Охота на китов с вельбота — отчаянная штука. Деревянная моторная лодка выходит один на один с быстроходным морским великаном. Удар китового хвоста — и разломанный пополам вельбот камнем идет ко дну. Обычно на кита выходят четыре вельбота. Утомив его погоней, они медленно сближаются и начинают гарпунить. Бросок, еще бросок. Это самый опасный момент. Раненый кит еще долго мчит за собой маленький, беспомощный вельбот. «Береги себя, сынок!» — просила Лидия Федоровна. А Генка смеялся и пел Воинственные чукотские песни.
Зеленская построила в Нунямо первые дома, обзавелась тракторами, чтобы не таскать китовое мясо от берега на плечах, купила катера, куда более быстроходные и надежные, чем скорлупки-вельботы. Имя Лидии Федоровны запестрело в газетах. «Неузнаваемым стал поселок зверобоев Нунямо, — писала «Советская Чукотка». — Никогда не было в этих местах таких высоких трудодней…» Однажды в Наукан, старинное приморское стойбище, куда Зеленская наведывалась с сыном Мишкой за древними талисманами из моржовой кости, каменными ножами и наконечниками для стрел, за ней приехал бригадир китобоев. Председателя колхоза срочно требовали в Магадан. Из Магадана она вернулась с орденом Ленина.
Когда самое тяжелое было уже позади, когда в семью пришло устойчивое, крепкое счастье, как гром среди ясного неба, грянула беда: в нелепой драке, затеянной подвыпившими зверобоями, пьяная пуля сразила Генку, загородившего собою мать.
Тогда ей показалось, что жизнь кончена, надо бежать, скорее бежать от проклятой Чукотки, отнявшей у нее двоих детей. Но от горя нельзя убежать. Только на той земле, которой отдано двадцать лет, которая знала ее и гордилась ею, могли понять глубину ее горя и помочь.
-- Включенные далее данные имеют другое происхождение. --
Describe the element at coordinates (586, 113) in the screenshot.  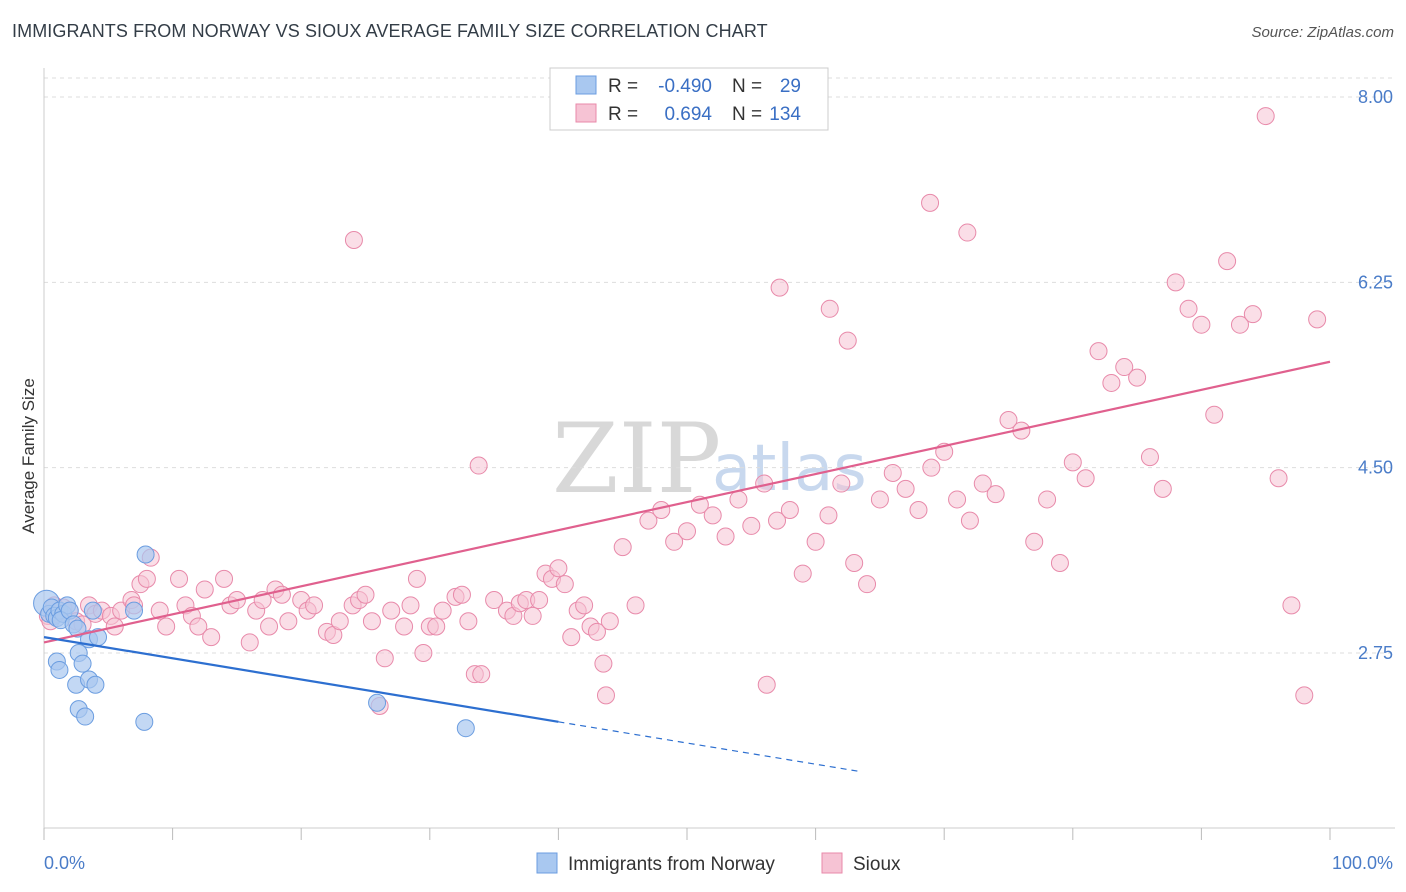
I see `legend-swatch-sioux` at that location.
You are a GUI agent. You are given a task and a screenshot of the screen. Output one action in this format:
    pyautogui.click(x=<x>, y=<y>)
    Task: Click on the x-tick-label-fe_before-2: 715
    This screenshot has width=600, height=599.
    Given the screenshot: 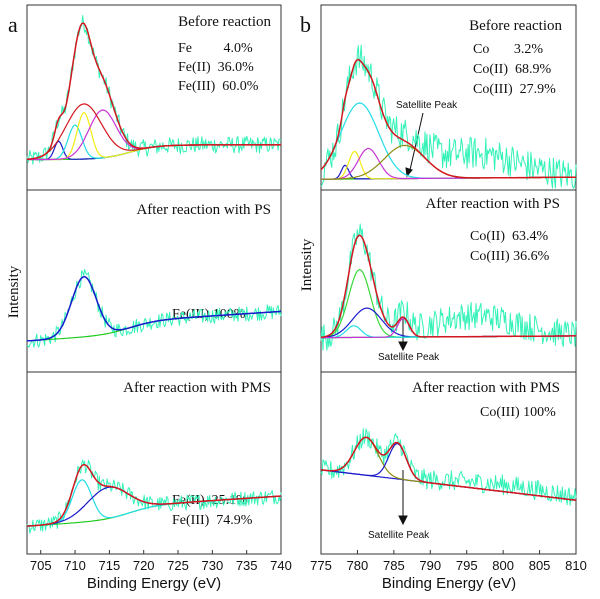 What is the action you would take?
    pyautogui.click(x=110, y=566)
    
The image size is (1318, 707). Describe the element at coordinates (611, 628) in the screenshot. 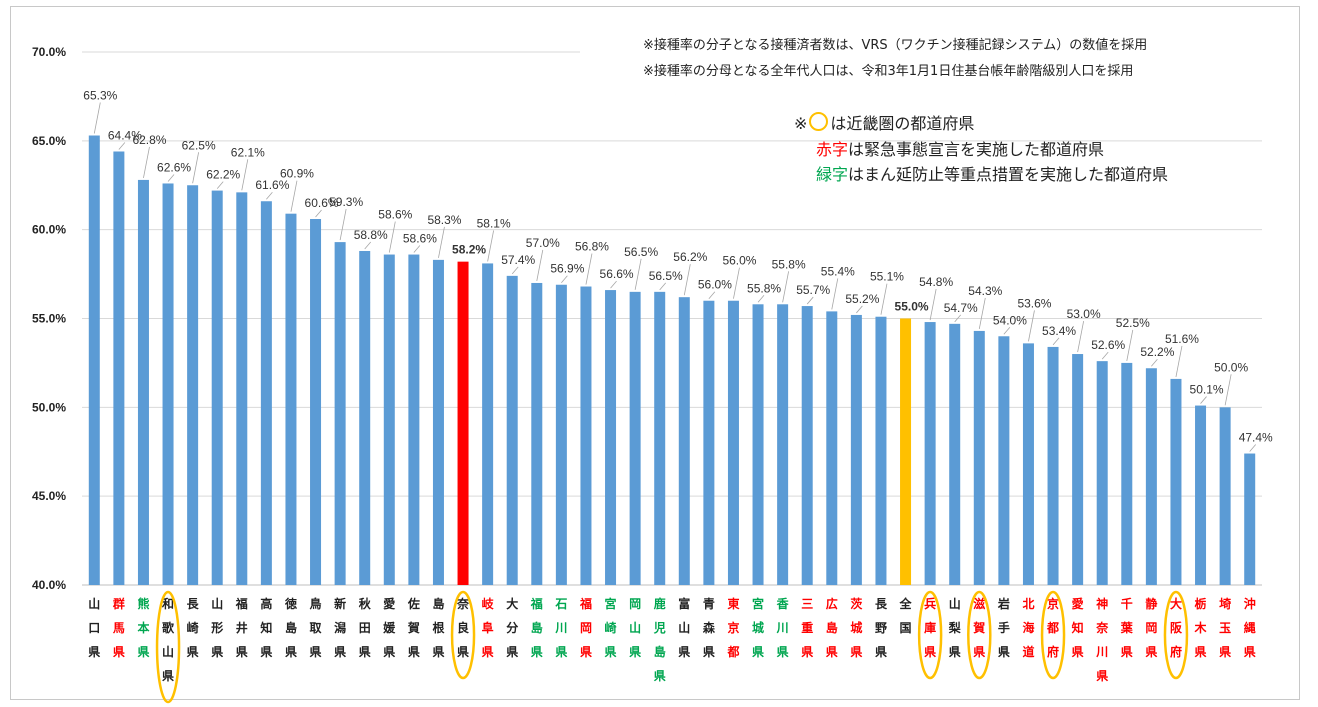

Горе еще ломает, гнет к земле сильную, по-мужски самостоятельную женщину. Разговаривая с нами, Лидия Федоровна то и дело выходила в другую комнату — пила сердечные капли. Но она выстоит, потому что у нее еще двое мальчишек, которых надо вырастить и воспитать, потому что слишком много отдано Чукотке, чтобы вот так все бросить, не завершив.